Sunday 26 August 2007

The great cooking chocolate conspiracy

For the last few months, I have been making a weekly batch of chocolate/orange muffins using a Donna Hay recipe. I am now up to batch eight, and none of them have looked remotely like the muffins on the cover of her magazine. I must ask her art director to pop over one day and tell me the best way to light the muffins when I pull them out of the oven and plonk them on the bench.

Apart from the colouring, the biggest bugbear that I have with this recipe is the leftovers. It calls for a cup of sour cream. The only way to buy sour cream is in a 300gm tub, and I found that this equates to a cup and a bit. What am I supposed to do with a "bit" of leftover sour cream? Leave it in the fridge until it goes really sour, and then goes in the bin? No - these days, the whole lot goes into the muffin mix and bugger the measurements.

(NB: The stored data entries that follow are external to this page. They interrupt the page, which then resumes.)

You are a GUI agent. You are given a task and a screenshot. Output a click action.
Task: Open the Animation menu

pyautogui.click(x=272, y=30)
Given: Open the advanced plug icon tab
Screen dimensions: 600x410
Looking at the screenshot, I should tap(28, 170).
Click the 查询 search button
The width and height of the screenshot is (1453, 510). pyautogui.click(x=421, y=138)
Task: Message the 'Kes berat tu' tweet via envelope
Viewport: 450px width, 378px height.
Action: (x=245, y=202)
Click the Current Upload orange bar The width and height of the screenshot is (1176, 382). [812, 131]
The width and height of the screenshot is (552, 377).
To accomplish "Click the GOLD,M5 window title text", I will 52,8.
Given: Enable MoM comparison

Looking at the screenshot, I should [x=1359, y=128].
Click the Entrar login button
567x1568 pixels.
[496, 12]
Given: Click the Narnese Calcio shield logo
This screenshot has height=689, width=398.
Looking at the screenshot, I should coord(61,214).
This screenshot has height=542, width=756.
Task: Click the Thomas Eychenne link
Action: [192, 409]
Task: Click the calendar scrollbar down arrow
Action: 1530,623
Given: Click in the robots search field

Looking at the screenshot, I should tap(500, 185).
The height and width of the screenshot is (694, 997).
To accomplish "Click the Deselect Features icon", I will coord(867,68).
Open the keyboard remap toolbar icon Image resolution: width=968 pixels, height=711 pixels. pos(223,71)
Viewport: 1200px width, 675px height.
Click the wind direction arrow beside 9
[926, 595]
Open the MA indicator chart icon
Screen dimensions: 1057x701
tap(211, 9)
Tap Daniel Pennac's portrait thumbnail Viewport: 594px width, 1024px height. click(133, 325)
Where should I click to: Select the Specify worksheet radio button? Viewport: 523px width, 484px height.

The recipe also requires the zest of an orange, plus two tablespoons of orange juice. Now I have squeezed 8 oranges so far - navel, seville and blood - and none of them has produced exactly two tablespoons of juice. One produced about 1.5 and another 6. I have also said "bugger it" to the juice and now the whole lot goes in. I have given up even trying to measure it.

The worst offender though is the chocolate. The recipe requires 150gm of cooking chocolate. You go to the supermarket and try and buy a 150gm block or container of cooking chocolate. It can't be done. It only comes in 200gm blocks.

For the first 7 batches, I chopped up the required 150gm and left the remainder on the bench, where it was quickly consumed by the rest of the household. I couldn't be bothered with the last batch and simply threw the whole lot in.

Funnily enough, it was the best batch so far.

That aside, I wish recipe writers would consider shopping and storage requirements when coming up with their recipes. For a bloke, it is so much easier to read "Tip entire contents of 300gm sour cream tub into mixture" than "attempt to measure out a cup of clotted sour cream, which is next to impossible, and only adds to the burden of washing up later on".